- Born: 1959 (age 66–67) British Columbia
- Occupation: Playwright
- Years active: 1994 — present
- Notable work: City of Wine series

= Ned Dickens =

Canadian playwright

Ned Dickens (born 1959 in British Columbia) is a Canadian playwright. He authored 16 plays, including the City of Wine series, a seven-play cycle which "traces the rise and fall of the ancient city of Thebes, from its founding by Cadmus and Harmonia to its demise at the siege of Troy."

== Life ==
Dickens was born in 1959 in British Columbia and raised in Ontario. His father was a teacher who taught in boarding schools.

For 10 years, he worked in architecture. He was the director for the Kensington Youth Theatre and Employment Skills program in Toronto, using theatre as a training tool for street youth.

Dickens lives in Kingston and has three children.

== Playwriting career ==
In 1994, Dickens turned to playwriting from acting when he developed advanced glaucoma. He was commissioned by Die In Debt Theatre to write a new version of Seneca's Oedipus . After writing the piece and winning a Dora Award, Dickens wanted to further explore the story of Jocasta, Oedipus's mother. He then became fascinated by "the aftermath of Oedipus's downfall." After six years, Dickens had expanded Oedipus to become a trilogy and decided to "dramatize the entire history of Thebes." In total, the series took 15 years to write. To support himself during this time, Dickens taught public speaking to politicians and worked in construction, injuring his hand in an accident.

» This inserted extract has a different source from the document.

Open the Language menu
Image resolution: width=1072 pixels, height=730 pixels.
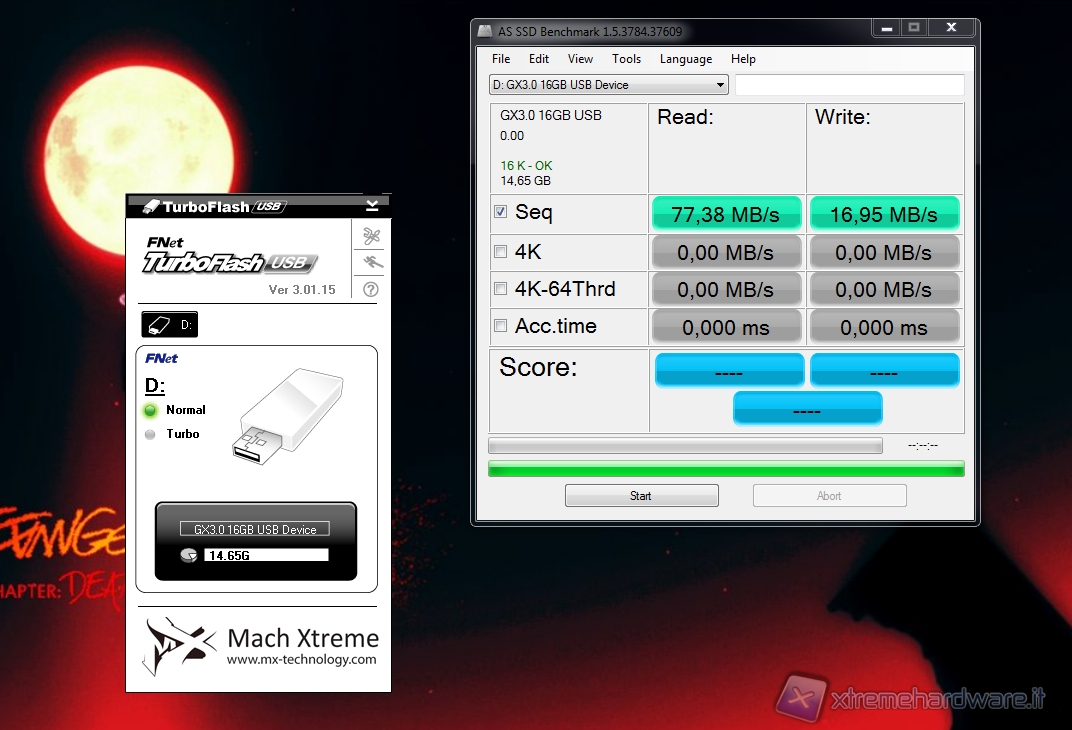[x=686, y=59]
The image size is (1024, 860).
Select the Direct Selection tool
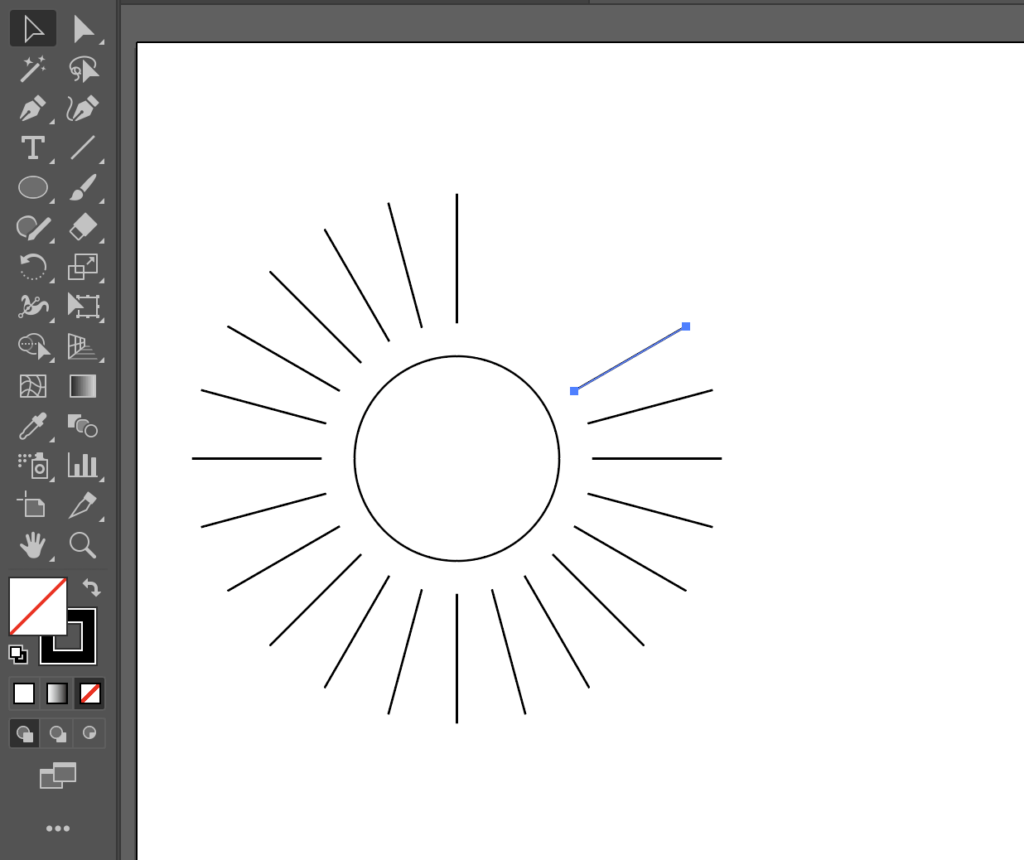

In May 2009, Dickens's seven-play cycle, City of Wine, debuted at Toronto's Theatre Passe Muraille. The play involved 233 student actors, 172 professional actors, and 110 theatre artists and was produced by Nightswimming, an independent theatre company. In its entirety, the play's running time is 12 hours. Robert Kushman, in the National Post, described it as a "dizzyingly ambitious feat of producing and a dizzying achievement."